El césped era el lienzo y los artistas empezaron a crear. Cada pase era un trazo tan firme que parecía quedar pintado en el suelo. Las diagonales de los volantes generaban movimientos y abrían los espacios y el toque de color lo agregaba el 8, que con cada pisada hacía sonreír a la pelota. Desde su perspectiva estaba clarísimo: el 9 se había tirado atrás para pivotear y la iba a jugar de primera a alguno de los volantes que asomaban de frente. Eran mil cosas las que pasaban por la cabeza del «Loco» y era una sola la que podía elegir. Decidió arriesgar, adelantarse unos pasos y ganarle unos metros a la jugada. El grandote aguantó con el cuerpo la marca de uno de los centrales y, en un solo toque, se la dejó servida al 8, que filtró un pase rasante a la espalda del lateral izquierdo, que miraba cómo la pelota se escurría entre las piernas del 5 que había salido a presionar.

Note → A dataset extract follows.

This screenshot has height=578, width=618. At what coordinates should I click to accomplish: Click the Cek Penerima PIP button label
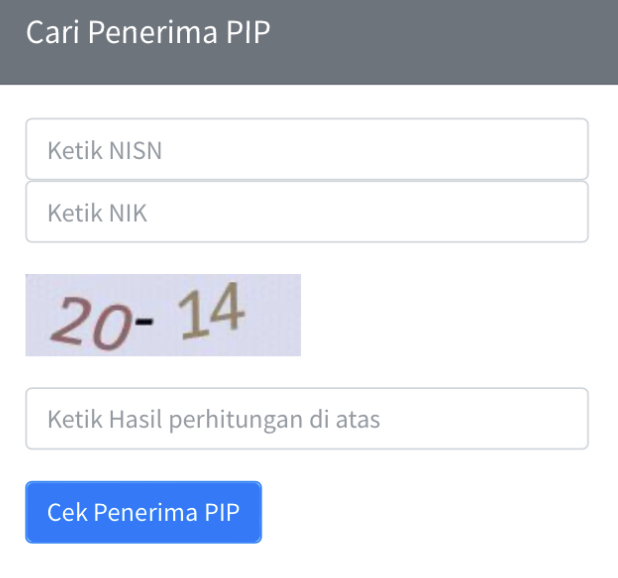pyautogui.click(x=143, y=512)
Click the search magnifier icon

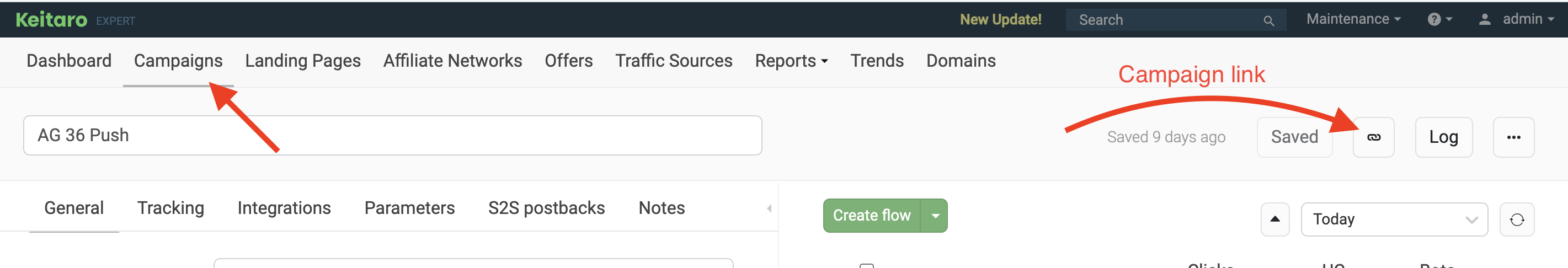tap(1268, 20)
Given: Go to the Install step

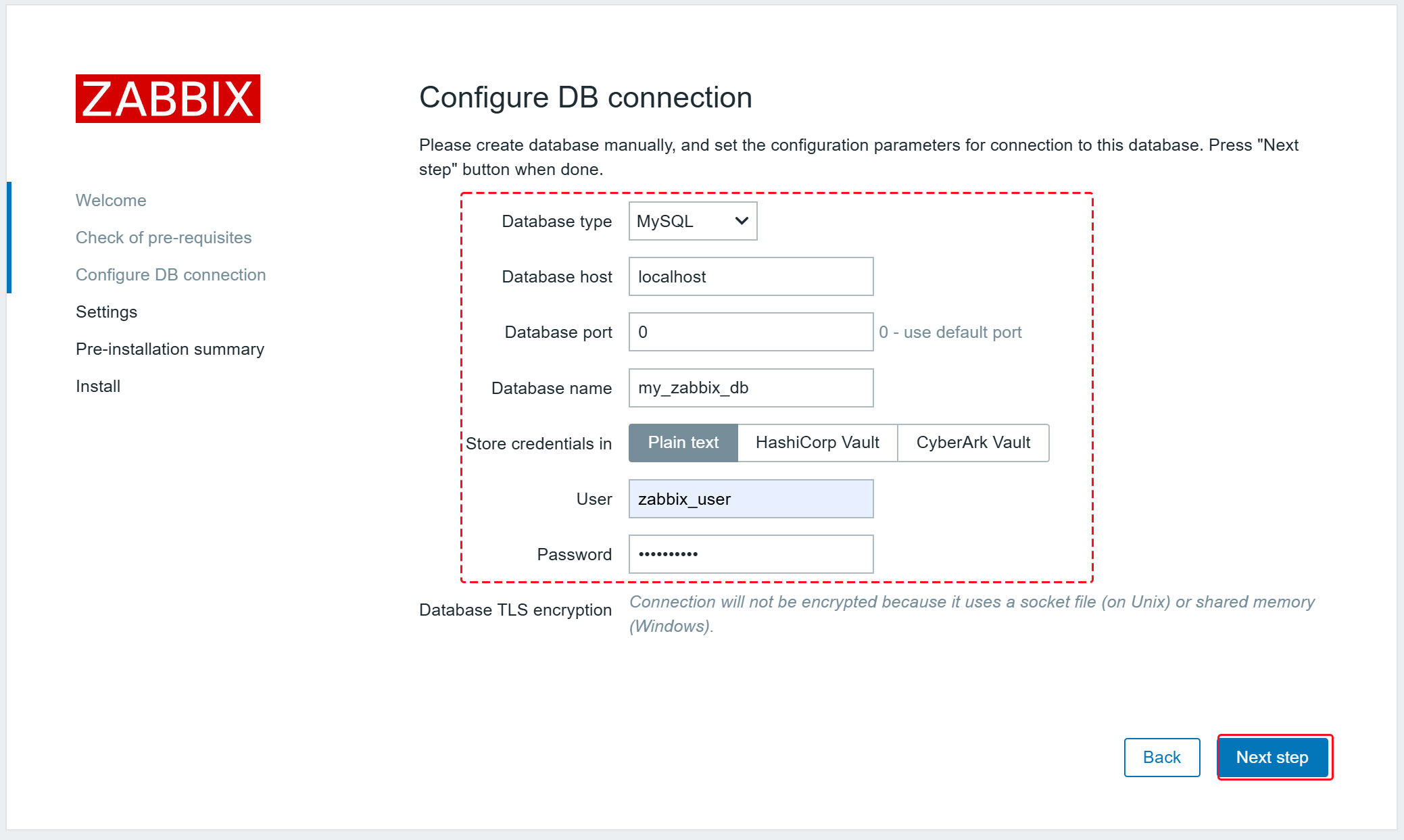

“Leyó a la perfección que la obra de arte estaba lista para que el fenómeno le pusiera su sello y así fue. Aprovechando su capacidad para anticipar la jugada, salió a enfrentar lo que acaso sería el hecho de su vida. Estaba cuerpo a cuerpo, mano a mano, con y contra el mejor. En ese segundo en el que salió a achicar ya había pensado todas las variantes. Sabía que si llegaba tarde no podía barrer porque era penal, que si lo aguantaba seguramente el 10 se la tiraría larga por el costado para resolver en dos toques. Una vez, hasta lo había visto definir de caño, así que tampoco podía salir regalado. Pero la velocidad del «Loco» Sarda y el buen manejo de las distancias le dieron la confianza necesaria para salir a intentar y apostar a que esa pelota fuera suya.
La jugada realmente había sido maravillosa y la habían diseñado los mejores. Solo le faltaba la pincelada final. Si hasta el «Loco», por una fugacidad, quedó pasmado, bloqueado, porque para él, ser espectador y, a la vez, protagonista de semejante belleza era el mayor de los anhelos, una reliquia para su colección. Su inconsciente ya casi “festejaba, pero reaccionó. Era la semifinal y se convenció de que ese gol, por más hermoso que fuera, no podía estar en su vitrina porque su equipo se había descosido el alma para escalar hasta ahí. Recordó en ese instante los larguísimos viajes en colectivo, los sueldos adeudados y el tiempo fuera de casa. Valía la pena dejar la piel en esa jugada.
Sin embargo, el mejor era el mejor en serio y no dependió de todo el esfuerzo que hiciera el «Loco». Solo le bastaron cuatro pasos, pasitos, de esos que solo él podía dar a una velocidad inusitada. Apenas eso le alcanzó para llegar una milésima antes al balón y colocar el pie suave, casi dormido, como un pincel que se hunde de acuarela, para levantarla por encima del arquero.
El «Loco» no se dio vuelta, puso la cara. Es más, le pegó en la cara, pero el balón, testarudo a veces, prefirió tomar su propio destino. Y ese balón hacía un rato largo que ya tenía destino.